Mutation des métiers

La première année est employée à mener de front deux objectifs : poursuivre l’activité de sous-traitance des lave-linge, dont la production se délocalise inéluctablement en Pologne, et préparer les équipes à la mutation de leurs métiers. « Ceux-ci ne changent pas radicalement, précise Pierre Millet. La peinture, l’emboutissage, le clipsage et le collage sont des spécialités que l’on retrouve aussi bien dans la production de véhicules utilitaires électriques que dans des filtres à tambour de retraitement de l’eau. Nous continuons à faire appel aux mêmes métiers. »

Le hic, c’est que les productions alternatives démarrent doucement : de l’ordre d’une quinzaine de filtres depuis mars, tandis que les véhicules utilitaires connaîtront leurs premières séries en juillet. SITL n’a pas eu recours au chômage partiel. Le dirigeant dit avoir exploité ce faux rythme en consommant « un petit tiers » du plan de formation, destiné à couvrir l’ensemble de l’effectif. Au programme, des actions courtes d’adaptation des compétences dans les secteurs de la tôlerie, chaudronnerie, bureau d’études et montage automobile. Les plus longues durent quatre semaines, par exemple pour reconvertir des ouvriers aux techniques de soudage.

Absence d’aides publiques

Insuffisant, juge la CGT, qui plaide pour des formations diplômantes et reste obnubilée par le retard de trois à six semaines pris dans les productions alternatives. Selon la direction, SITL a engagé 24,7 millions d’euros d’investissement pour installer de nouvelles machines. Mais Pierre Millet a concédé récemment aux Échos qu’il n’avait pas pu lever les 4 millions d’euros d’aides publiques qu’il espérait, au titre des dispositifs de revitalisation industrielle. « Ni l’État ni la région n’ont investi le moindre euro dans ce projet de reconversion, selon moi unique en Europe par le nombre d’emplois sauvés et par la diversification que nous entamons », soupire aujourd’hui le dirigeant.

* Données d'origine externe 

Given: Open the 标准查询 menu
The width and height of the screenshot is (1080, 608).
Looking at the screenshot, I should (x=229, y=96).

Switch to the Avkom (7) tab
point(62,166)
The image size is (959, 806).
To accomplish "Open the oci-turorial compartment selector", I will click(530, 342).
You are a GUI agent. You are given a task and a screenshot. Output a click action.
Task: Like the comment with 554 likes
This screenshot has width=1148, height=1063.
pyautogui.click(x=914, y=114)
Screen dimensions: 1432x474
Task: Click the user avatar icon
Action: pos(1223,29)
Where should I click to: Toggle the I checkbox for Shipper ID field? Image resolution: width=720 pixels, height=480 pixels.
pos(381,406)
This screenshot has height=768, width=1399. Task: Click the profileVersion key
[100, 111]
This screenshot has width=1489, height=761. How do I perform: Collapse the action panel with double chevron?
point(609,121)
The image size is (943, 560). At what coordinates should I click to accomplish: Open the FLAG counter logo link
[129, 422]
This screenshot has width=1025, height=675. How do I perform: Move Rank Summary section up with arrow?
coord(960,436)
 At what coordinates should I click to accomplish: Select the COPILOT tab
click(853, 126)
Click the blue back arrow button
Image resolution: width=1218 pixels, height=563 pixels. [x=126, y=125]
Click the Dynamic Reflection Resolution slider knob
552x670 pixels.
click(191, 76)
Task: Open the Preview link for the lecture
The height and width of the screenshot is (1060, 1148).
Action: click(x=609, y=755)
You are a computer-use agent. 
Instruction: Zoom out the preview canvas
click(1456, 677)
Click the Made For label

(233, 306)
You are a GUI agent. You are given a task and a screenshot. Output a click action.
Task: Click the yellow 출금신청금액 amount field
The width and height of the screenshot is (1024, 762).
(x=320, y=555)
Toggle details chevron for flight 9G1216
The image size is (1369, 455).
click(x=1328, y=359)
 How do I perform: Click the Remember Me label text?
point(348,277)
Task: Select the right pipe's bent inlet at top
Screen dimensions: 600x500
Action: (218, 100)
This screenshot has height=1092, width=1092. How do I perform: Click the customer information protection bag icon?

Florence Lavialle, déléguée CGT, parle d’un climat pesant : « L’entreprise supprime des emplois sans plan de licenciements. Sur les 507 salariés inscrits à l’effectif en décembre 2010, il ne reste que 438 personnes, alors que SITL a procédé à une dizaine d’embauches. Il y a des pressions sur les salariés pour qu’ils partent, ce qui est contraire aux engagements initiaux. »

« Le plus spectaculaire a été le démontage d’une ligne complète dédiée aux machines à laver, dont la production a chuté de 50 000 pièces, témoigne Philippe Goguillot, délégué Sud. En contrepartie, nous avons eu des chantiers d’amélioration des conditions de travail aux postes et de sécurisation en plusieurs endroits du site. » Son opinion est mitigée : « Wait and see. Il est trop tôt pour affirmer que l’entreprise a pris son envol ou, qu’à l’inverse, notre reconversion est hasardeuse. Le dirigeant nous a présenté SITL comme le projet de sa vie. Il tient à ce que l’entreprise se développe, mais de façon progressive et en restant sur des moyennes séries, non délocalisables. C’est ce qui donne aux gens l’envie d’y croire. »

DATES CLÉS

Décembre 2010 : le groupe espagnol Fagor décide de fermer FagorBrandt Lyon

Avril 2011 : l’industriel Pierre Millet acquiert ce site, avec l’engagement de poursuivre, decrescendo, une production de lave-linge jusqu’en 2014.

Mars 2012 : lancement progressif des productions de substitution. L’usine, équipée de nouvelles machines de pliage, découpe laser et de soudure, lance ses premières séries de filtres d’épuration. La direction veut lancer ses premières séries de véhicules électriques, sous marque Brandt motors, d’ici juillet.